Test doubles (fakes, mocks, stubs) are not tied to a single scope. A unit test may fake a broker client; a system test may fake an external payment provider while using a real broker. Choose the double that isolates the failure you want to test.
Test message handling logic in isolation: serialization/deserialization, idempotency checks, compensation logic, routing decisions. All infrastructure is faked or mocked.
Good at catching: Logic errors in message handlers, incorrect deduplication, broken serialization for edge-case payloads, flawed compensation logic.
Example: A handler receives a duplicate message ID — does it skip processing? A compensation function receives a partial state — does it undo the right steps?
A single service running against technical real but local infrastructure (e.g., Testcontainers for broker and database) or fakes or mocks. The service processes messages end-to-end through its own stack, but no real remote service is involved.
Good at catching:
Producer and consumer agree on a message schema, verified independently of deployment. Each side runs its own tests against the shared contract. Neither side needs the other to be running.
Good at catching: Schema drift, breaking changes in field names or types, missing required fields, incompatible serialization formats. Especially valuable when different teams own producer and consumer.
Multiple services running together — some real, some faked. Exercises end-to-end flows across service boundaries.
Good at catching:
Start with unit tests for any non-trivial message handling logic — they're fast and cheap. Add integration scope when the service talks to a real broker or database, because those interactions are where most production failures hide. Add contract scope when producer and consumer are owned by different teams or deployed independently. Add system scope for critical flows where cross-service failure behavior matters (sagas, compensation chains, consistency guarantees).
You don't need all four for every integration. A fire-and-forget event with a single consumer may only need unit + integration. A saga across three services owned by two teams likely needs all four.
Making everything an event. When every action publishes an event and every component reacts to events, the system becomes impossible to trace. Commands exist for a reason — use them when the sender knows the receiver and needs confirmation.
Sending commands to every service for every operation, replicating the coupling of a monolith across the network. You get the worst of both worlds: distributed complexity with monolithic coupling. If every service change requires coordinated deployments, messaging has not helped.

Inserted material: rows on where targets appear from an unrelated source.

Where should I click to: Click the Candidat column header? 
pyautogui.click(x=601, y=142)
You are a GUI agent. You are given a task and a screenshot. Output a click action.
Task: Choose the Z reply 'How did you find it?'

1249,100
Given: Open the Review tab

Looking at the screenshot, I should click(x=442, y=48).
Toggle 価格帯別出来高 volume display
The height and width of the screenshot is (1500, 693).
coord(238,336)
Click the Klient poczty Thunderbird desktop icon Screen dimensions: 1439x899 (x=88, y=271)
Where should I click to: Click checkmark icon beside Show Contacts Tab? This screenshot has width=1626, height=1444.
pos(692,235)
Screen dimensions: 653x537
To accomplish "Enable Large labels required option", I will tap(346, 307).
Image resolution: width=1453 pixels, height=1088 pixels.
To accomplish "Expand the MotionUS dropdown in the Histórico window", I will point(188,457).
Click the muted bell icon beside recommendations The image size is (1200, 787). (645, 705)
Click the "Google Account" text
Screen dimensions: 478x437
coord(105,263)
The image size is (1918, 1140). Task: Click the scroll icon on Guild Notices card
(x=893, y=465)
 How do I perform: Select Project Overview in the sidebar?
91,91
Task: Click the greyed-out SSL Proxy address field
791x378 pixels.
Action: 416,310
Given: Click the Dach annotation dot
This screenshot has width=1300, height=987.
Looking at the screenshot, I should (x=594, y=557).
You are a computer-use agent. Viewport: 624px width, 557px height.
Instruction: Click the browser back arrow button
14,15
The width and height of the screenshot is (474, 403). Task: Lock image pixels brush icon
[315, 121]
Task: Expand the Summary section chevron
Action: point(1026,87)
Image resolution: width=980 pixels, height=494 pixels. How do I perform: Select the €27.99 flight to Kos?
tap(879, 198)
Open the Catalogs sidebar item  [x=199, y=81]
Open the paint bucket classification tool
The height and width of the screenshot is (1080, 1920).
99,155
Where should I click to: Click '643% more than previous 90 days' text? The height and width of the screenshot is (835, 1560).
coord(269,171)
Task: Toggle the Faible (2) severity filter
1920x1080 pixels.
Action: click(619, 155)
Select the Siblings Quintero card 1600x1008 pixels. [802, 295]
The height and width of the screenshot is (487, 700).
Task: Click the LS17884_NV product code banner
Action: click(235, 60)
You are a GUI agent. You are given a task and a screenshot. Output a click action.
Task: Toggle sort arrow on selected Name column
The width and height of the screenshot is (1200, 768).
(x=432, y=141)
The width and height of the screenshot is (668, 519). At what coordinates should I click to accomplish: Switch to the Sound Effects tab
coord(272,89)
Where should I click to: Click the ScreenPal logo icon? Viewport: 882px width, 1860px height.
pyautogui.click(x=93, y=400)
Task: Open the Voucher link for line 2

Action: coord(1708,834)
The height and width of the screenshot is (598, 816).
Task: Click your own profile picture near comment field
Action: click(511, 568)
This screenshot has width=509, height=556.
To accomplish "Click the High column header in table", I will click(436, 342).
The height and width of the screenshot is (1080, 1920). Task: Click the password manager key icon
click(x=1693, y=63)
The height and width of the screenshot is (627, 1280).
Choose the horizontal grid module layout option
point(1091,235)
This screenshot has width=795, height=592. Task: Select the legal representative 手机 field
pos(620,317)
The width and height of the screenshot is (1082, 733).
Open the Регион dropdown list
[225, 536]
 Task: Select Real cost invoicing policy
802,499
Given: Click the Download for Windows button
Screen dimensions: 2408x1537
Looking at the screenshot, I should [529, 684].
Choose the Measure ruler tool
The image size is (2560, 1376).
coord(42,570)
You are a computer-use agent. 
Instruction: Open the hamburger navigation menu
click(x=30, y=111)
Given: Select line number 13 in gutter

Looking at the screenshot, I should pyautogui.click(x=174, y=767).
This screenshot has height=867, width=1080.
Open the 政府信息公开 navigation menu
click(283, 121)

Using Level 2 reliability (outbox, sagas) everywhere "just in case." Transactional guarantees are expensive in complexity and operational burden. Most communication tolerates at-least-once delivery (Level 1) or even fire-and-forget (Level 0). Match the reliability level to the actual business consequences of failure.
Designing components in isolation and deferring integration to the end. Each team builds their service with assumed message formats, assumed delivery semantics, and assumed ordering — then discovers at integration time that the assumptions don't match. The fix is expensive because contracts are baked into the internals.
Instead, integrate continuously from the start. Define message contracts early, even if the implementation behind them is trivial. Run integration tests against real (or realistic) brokers as soon as two components exist. Let integration pain surface while the design is still cheap to change.
This is also true for integrating with a (real) database, etc.
Using unbounded queues and assuming the consumer will keep up. This works until it doesn't, and then you lose messages or crash. Design for the producer being faster than the consumer from day one.